Все это неприятно действовало на нервы. Но не такой был К. К. человек, чтобы не постоять за себя. Он стал носить с собой "наган", подаренный его батюшке военным министром еще в 1900 году, но в отличном состоянии. Однажды, возвращаясь с прогулки, увидел за собой мелькнувшую тень. Резко обернувшись, он заметил какого-то человека, спрятавшегося за углом дома. К. К. выхватил револьвер и, забежав за угол дома, выстрелил в убегавшую фигуру.
Следствие и суд, усматривая заслуги К. К., квалифицировали преступление К. К. как убийство по неосторожности ("агент ЦРУ" оказался обычным бродягой), признал его невменяемым и определил меры медицинского характера – принудительное лечение в психиатрической больнице общего типа.
Вот таким Кирилл Константинович и предстал передо мной.
На лекции он охотно рассказал студентам о своих злоключениях, заявлял, что он изобретатель мирового значения, и что его можно поставить в один ряд с капитаном Немо с его "Наутилусом".
Сейчас он занят разработкой глубинного батискафа, в котором собирается опуститься на дно океана и найти Атлантиду.
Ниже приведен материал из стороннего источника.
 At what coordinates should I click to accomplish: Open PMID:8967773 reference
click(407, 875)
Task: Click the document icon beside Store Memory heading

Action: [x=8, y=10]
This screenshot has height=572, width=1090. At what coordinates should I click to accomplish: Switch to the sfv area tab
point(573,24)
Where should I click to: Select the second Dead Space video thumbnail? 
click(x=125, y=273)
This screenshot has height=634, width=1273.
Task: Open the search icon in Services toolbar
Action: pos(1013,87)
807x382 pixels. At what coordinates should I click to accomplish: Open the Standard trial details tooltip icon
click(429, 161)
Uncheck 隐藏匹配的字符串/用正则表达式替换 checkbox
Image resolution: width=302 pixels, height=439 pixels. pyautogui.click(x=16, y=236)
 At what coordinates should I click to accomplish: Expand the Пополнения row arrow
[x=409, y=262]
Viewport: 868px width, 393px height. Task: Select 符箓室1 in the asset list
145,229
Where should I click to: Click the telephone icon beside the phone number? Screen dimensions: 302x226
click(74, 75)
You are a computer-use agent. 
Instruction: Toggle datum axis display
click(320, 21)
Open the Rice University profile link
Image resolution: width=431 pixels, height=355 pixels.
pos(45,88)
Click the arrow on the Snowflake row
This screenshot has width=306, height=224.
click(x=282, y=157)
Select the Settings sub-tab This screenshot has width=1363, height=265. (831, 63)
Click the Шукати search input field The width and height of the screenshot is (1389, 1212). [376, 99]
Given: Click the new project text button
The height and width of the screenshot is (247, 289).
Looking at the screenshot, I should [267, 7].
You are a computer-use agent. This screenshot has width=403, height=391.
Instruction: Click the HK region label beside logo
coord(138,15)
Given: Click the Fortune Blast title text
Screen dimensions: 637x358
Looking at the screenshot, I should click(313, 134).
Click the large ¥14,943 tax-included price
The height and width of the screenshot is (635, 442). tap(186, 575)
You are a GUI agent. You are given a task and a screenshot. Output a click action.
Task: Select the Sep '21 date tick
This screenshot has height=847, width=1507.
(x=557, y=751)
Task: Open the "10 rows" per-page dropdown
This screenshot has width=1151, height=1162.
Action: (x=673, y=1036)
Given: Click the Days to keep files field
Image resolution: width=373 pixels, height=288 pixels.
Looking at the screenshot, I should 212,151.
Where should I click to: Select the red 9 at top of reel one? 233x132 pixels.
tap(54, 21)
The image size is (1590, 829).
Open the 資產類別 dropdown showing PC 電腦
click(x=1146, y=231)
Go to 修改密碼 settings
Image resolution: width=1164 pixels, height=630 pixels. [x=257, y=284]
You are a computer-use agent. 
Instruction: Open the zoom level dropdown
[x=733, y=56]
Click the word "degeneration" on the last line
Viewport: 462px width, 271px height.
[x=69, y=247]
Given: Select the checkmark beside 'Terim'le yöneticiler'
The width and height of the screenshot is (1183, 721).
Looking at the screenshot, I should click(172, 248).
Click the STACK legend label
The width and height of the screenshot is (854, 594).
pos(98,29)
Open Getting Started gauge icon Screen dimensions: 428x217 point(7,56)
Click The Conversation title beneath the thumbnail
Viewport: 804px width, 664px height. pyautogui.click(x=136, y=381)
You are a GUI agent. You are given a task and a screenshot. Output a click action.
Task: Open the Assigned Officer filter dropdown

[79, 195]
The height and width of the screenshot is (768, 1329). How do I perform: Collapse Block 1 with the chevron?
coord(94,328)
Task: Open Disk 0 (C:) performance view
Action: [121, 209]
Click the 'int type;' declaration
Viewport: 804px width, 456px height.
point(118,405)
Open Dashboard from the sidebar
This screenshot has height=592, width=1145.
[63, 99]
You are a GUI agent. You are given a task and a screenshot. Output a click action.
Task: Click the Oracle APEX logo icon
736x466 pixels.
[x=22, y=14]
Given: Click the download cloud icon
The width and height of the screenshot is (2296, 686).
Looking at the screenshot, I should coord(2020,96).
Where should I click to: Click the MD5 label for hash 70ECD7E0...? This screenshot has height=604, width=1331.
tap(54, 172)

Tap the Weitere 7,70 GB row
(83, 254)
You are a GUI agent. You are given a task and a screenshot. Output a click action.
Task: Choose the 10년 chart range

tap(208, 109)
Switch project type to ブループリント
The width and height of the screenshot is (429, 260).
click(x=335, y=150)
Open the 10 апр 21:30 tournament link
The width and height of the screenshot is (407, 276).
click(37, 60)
Эти нелепости вызвали замешательство моего учителя, и он после лекции меня спросил, а вы заметили у К. К. симптом Арджиль-Робертсона (патогномоничный для сифилиса) и анизокорию (разная величина зрачков). А какова у него реакция Вассермана (на сифилис)?
– Реакция Вассермана-то отрицательная, – ответил я, – но действительно это клиника: бредовые идеи величия, изобретательства, неустойчивый аффект, отдельные галлюцинации, бред преследования – все это не укладывается в рамки паранойяльной психопатии, хотя с этого вся психопатология и началась.
Может быть это "немой" прогрессивный паралич в его экспансивном варианте?
– Но ведь нет заметного интеллектуально-мнестического снижения.
С тех пор К. К. часто выступал и перед студентами, и на обществе психиатров. Через год он скоропостижно скончался в больнице.
Патологоанатомическое заключение гласило, что смерть наступила в результате обширного кровоизлияния в вещество мозга.
Через два года после смерти Кирилла Константиновича на кафедру пришел сын покойного и принес оттиск из журнала "Морской сборник" за 1971 год, где были опубликованы рассекреченные документы. В них в частности говорилось: "Сталинской премией II степени в 1948 году награжден коллектив ЦКБ-18 за изобретение подводной лодки с принципиально новым механизмом действия, в том числе А. К. Назаров, К. В. Трофимов, Б. С. Манишер, К. К. Ромодановский и др.".